[Records from a data source]
···

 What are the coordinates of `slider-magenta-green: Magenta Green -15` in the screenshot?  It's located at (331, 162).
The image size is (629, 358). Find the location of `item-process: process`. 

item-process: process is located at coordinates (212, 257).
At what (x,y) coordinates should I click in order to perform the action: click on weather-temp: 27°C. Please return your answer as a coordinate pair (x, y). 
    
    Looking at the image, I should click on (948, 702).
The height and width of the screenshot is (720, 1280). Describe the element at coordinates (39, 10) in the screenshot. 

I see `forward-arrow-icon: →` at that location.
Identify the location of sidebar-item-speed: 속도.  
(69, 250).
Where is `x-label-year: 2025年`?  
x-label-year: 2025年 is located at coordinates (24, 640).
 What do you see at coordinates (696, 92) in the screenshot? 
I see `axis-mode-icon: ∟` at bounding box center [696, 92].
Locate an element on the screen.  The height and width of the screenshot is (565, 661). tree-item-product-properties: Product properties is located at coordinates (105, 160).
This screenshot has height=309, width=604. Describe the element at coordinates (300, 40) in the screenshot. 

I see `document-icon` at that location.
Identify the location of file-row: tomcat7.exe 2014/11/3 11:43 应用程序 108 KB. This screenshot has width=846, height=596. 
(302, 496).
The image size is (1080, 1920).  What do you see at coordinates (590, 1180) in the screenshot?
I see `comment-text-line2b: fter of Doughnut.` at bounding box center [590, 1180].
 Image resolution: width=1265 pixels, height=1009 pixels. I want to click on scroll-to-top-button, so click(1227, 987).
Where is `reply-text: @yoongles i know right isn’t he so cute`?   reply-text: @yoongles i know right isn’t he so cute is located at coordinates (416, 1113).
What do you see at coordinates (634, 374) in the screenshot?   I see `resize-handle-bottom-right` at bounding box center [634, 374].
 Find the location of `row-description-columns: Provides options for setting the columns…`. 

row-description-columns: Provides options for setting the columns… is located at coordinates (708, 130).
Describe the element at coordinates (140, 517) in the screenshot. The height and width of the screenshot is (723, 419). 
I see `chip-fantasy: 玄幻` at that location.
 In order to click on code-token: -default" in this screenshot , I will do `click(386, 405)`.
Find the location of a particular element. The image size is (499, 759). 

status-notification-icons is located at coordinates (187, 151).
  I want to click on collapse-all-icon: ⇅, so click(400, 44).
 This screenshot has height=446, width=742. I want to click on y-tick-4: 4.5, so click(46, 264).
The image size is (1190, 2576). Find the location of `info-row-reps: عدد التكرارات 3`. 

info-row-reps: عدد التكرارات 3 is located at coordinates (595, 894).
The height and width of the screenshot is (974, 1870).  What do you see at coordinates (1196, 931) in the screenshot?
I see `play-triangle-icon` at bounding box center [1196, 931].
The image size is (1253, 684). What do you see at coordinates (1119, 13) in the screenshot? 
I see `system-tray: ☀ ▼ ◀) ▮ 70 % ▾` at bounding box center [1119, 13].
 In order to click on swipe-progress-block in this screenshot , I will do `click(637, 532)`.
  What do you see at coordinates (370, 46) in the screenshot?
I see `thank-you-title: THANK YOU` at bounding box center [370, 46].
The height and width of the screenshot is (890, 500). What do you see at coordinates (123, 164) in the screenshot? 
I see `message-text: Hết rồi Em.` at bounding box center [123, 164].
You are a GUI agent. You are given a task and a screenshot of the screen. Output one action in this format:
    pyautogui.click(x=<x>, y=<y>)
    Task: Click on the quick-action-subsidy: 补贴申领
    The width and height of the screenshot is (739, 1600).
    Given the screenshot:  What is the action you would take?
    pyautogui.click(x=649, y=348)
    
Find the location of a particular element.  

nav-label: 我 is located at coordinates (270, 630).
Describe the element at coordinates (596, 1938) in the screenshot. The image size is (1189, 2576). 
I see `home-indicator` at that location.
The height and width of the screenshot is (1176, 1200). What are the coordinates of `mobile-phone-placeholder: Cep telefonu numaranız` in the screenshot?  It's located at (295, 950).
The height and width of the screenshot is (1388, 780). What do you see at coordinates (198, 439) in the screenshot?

···

What the exercise asks => Gather every line of the records above that contains the word "process", matching its case exactly.

Exercise answer =>
The image size is (629, 358). Find the location of `item-process: process`. 
item-process: process is located at coordinates (212, 257).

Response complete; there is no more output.